Outputs And Metrics

Each run creates a directory named by a short run ID under outputs/<task>/<run_id>/. Run-ID folders keep paths compact; the full set of choices for the run lives in config.json and in the runs metrics table.

outputs/
  policy-sentiment/
    a1b2c3d4/
      output.csv
      config.json
      classification_reports.txt
      emissions.csv
      timing_data.json
      char_counts.json
      reasoning_traces.jsonl
  metrics/
    policy-sentiment_metrics_log.csv
    policy-sentiment_metrics_log_runs.csv

Per-Run Files

output.csv: Row-level model annotations.
config.json: The full run configuration — model, prompt, sampling, chat mode, reasoning, and task paths — so a run-ID folder can always be traced back to its settings.
classification_reports.txt: Human-readable evaluation summaries by annotation field.
emissions.csv: CodeCarbon energy and emissions output.
timing_data.json: Total inference time, average inference time, and request counts.
char_counts.json: Total input and output characters sent to and returned from the model.
reasoning_traces.jsonl: One record per query capturing the model’s reasoning content, when the model returns it (see Model reasoning).

Tidy Metrics Tables

Aggregate metrics are written as two linked tidy tables:

<task>_metrics_log.csv: The long table — one row per (run_id, annotation column, annotation type, metric) with the metric value.
<task>_metrics_log_runs.csv: The runs table — one row per run_id with model, prompt, sampling, chat mode, and reasoning configuration, task paths, inference counts, character counts, energy use, emissions, CPU/GPU metadata, and per-query averages.

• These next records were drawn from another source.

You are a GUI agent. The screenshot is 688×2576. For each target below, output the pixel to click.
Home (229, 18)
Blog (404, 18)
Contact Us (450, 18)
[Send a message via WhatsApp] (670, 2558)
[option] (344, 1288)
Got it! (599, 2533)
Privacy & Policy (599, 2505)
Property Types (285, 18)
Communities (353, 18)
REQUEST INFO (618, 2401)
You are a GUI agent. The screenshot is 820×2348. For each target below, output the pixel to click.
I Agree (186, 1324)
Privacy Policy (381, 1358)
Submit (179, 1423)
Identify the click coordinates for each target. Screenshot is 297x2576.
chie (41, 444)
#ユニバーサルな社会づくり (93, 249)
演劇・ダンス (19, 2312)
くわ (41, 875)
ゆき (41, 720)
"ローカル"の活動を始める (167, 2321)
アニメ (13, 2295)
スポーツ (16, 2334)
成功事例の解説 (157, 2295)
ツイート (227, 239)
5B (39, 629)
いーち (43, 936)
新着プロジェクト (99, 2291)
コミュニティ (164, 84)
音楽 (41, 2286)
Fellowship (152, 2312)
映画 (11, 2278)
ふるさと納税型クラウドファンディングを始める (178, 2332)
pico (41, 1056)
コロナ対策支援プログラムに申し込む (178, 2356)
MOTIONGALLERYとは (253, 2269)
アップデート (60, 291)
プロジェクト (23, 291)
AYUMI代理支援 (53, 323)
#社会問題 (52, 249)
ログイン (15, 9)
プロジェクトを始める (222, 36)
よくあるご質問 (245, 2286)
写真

This split keeps metric values long and analysis-friendly while avoiding repeated run metadata on every metric row.

Depending on the annotation types in your codebook, metrics can include:

accuracy, precision, recall, F1, and percentage agreement
Cohen’s kappa and Krippendorff’s alpha
Spearman correlation and quadratic weighted kappa for Likert fields
normalized Levenshtein similarity and BLEU for textbox fields
ROUGE, embedding cosine similarity, and BERTScore when optional textbox extras are installed
token F1, exact-match F1, and character IoU for span fields
total inference time, average inference time, number of queries, character counts, energy use, and emissions

Linking the two tables

run_id is the key shared by both tables, so you can join metric values to the configuration that produced them with a single merge:

import pandas as pd

metrics = pd.read_csv("outputs/metrics/policy-sentiment_metrics_log.csv")
runs = pd.read_csv("outputs/metrics/policy-sentiment_metrics_log_runs.csv")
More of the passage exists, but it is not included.